◆ **EXERCISE BRIEF**: Convert the lines below into a JSON list of strings, one string per line, skipping any blank lines.

Records contained in a dataset:

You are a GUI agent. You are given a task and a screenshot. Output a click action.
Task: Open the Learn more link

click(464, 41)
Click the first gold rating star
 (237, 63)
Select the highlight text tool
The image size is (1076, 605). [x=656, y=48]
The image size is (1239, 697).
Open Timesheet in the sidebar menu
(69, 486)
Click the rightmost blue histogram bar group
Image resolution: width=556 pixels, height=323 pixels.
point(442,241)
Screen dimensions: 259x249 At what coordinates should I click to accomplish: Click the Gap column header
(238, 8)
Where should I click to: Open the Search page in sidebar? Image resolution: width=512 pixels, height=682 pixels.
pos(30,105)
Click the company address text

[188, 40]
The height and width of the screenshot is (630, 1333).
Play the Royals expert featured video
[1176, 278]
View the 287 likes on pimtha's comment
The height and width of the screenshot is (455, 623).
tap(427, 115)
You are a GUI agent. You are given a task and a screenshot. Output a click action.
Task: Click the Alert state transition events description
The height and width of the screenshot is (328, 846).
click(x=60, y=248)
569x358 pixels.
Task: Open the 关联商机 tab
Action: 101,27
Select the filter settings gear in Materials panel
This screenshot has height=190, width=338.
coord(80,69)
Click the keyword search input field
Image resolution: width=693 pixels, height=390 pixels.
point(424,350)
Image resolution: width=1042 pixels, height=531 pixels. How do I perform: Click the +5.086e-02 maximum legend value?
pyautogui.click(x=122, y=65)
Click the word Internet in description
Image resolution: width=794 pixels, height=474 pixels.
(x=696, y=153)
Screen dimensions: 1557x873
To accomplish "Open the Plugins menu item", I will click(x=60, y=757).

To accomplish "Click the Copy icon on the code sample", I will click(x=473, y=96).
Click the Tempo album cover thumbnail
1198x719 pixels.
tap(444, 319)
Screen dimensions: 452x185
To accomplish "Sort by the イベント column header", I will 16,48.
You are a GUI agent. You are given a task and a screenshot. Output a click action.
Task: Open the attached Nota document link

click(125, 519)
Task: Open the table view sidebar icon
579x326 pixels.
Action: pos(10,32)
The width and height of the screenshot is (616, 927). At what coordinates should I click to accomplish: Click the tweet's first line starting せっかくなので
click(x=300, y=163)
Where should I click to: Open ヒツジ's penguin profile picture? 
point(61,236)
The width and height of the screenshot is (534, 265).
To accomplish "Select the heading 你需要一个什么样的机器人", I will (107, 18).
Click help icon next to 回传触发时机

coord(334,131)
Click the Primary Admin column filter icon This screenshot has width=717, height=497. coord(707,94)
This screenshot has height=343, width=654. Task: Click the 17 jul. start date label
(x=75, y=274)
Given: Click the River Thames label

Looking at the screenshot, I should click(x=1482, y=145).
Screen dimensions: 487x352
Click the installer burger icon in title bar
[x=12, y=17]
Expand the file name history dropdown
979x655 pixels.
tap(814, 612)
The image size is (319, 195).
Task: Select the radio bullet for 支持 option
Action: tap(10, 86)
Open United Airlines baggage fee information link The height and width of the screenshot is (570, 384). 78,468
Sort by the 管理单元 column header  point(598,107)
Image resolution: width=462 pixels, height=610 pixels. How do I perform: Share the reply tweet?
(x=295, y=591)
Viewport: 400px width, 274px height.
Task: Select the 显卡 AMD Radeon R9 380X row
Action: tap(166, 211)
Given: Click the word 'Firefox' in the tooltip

◆ **SOLUTION FOR THIS PROBLEM**:
[
  "You are a GUI agent. You are given a task and a screenshot. Output a click action.",
  "Task: Open the Learn more link",
  "click(464, 41)",
  "Click the first gold rating star",
  " (237, 63)",
  "Select the highlight text tool",
  "The image size is (1076, 605). [x=656, y=48]",
  "The image size is (1239, 697).",
  "Open Timesheet in the sidebar menu",
  "(69, 486)",
  "Click the rightmost blue histogram bar group",
  "Image resolution: width=556 pixels, height=323 pixels.",
  "point(442,241)",
  "Screen dimensions: 259x249 At what coordinates should I click to accomplish: Click the Gap column header",
  "(238, 8)",
  "Where should I click to: Open the Search page in sidebar? Image resolution: width=512 pixels, height=682 pixels.",
  "pos(30,105)",
  "Click the company address text",
  "[188, 40]",
  "The height and width of the screenshot is (630, 1333).",
  "Play the Royals expert featured video",
  "[1176, 278]",
  "View the 287 likes on pimtha's comment",
  "The height and width of the screenshot is (455, 623).",
  "tap(427, 115)",
  "You are a GUI agent. You are given a task and a screenshot. Output a click action.",
  "Task: Click the Alert state transition events description",
  "The height and width of the screenshot is (328, 846).",
  "click(x=60, y=248)",
  "569x358 pixels.",
  "Task: Open the 关联商机 tab",
  "Action: 101,27",
  "Select the filter settings gear in Materials panel",
  "This screenshot has height=190, width=338.",
  "coord(80,69)",
  "Click the keyword search input field",
  "Image resolution: width=693 pixels, height=390 pixels.",
  "point(424,350)",
  "Image resolution: width=1042 pixels, height=531 pixels. How do I perform: Click the +5.086e-02 maximum legend value?",
  "pyautogui.click(x=122, y=65)",
  "Click the word Internet in description",
  "Image resolution: width=794 pixels, height=474 pixels.",
  "(x=696, y=153)",
  "Screen dimensions: 1557x873",
  "To accomplish \"Open the Plugins menu item\", I will click(x=60, y=757).",
  "To accomplish \"Click the Copy icon on the code sample\", I will click(x=473, y=96).",
  "Click the Tempo album cover thumbnail",
  "1198x719 pixels.",
  "tap(444, 319)",
  "Screen dimensions: 452x185",
  "To accomplish \"Sort by the イベント column header\", I will 16,48.",
  "You are a GUI agent. You are given a task and a screenshot. Output a click action.",
  "Task: Open the attached Nota document link",
  "click(125, 519)",
  "Task: Open the table view sidebar icon",
  "579x326 pixels.",
  "Action: pos(10,32)",
  "The width and height of the screenshot is (616, 927). At what coordinates should I click to accomplish: Click the tweet's first line starting せっかくなので",
  "click(x=300, y=163)",
  "Where should I click to: Open ヒツジ's penguin profile picture? ",
  "point(61,236)",
  "The width and height of the screenshot is (534, 265).",
  "To accomplish \"Select the heading 你需要一个什么样的机器人\", I will (107, 18).",
  "Click help icon next to 回传触发时机",
  "coord(334,131)",
  "Click the Primary Admin column filter icon This screenshot has width=717, height=497. coord(707,94)",
  "This screenshot has height=343, width=654. Task: Click the 17 jul. start date label",
  "(x=75, y=274)",
  "Given: Click the River Thames label",
  "Looking at the screenshot, I should click(x=1482, y=145).",
  "Screen dimensions: 487x352",
  "Click the installer burger icon in title bar",
  "[x=12, y=17]",
  "Expand the file name history dropdown",
  "979x655 pixels.",
  "tap(814, 612)",
  "The image size is (319, 195).",
  "Task: Select the radio bullet for 支持 option",
  "Action: tap(10, 86)",
  "Open United Airlines baggage fee information link The height and width of the screenshot is (570, 384). 78,468",
  "Sort by the 管理单元 column header  point(598,107)",
  "Image resolution: width=462 pixels, height=610 pixels. How do I perform: Share the reply tweet?",
  "(x=295, y=591)",
  "Viewport: 400px width, 274px height.",
  "Task: Select the 显卡 AMD Radeon R9 380X row",
  "Action: tap(166, 211)",
  "Given: Click the word 'Firefox' in the tooltip"
]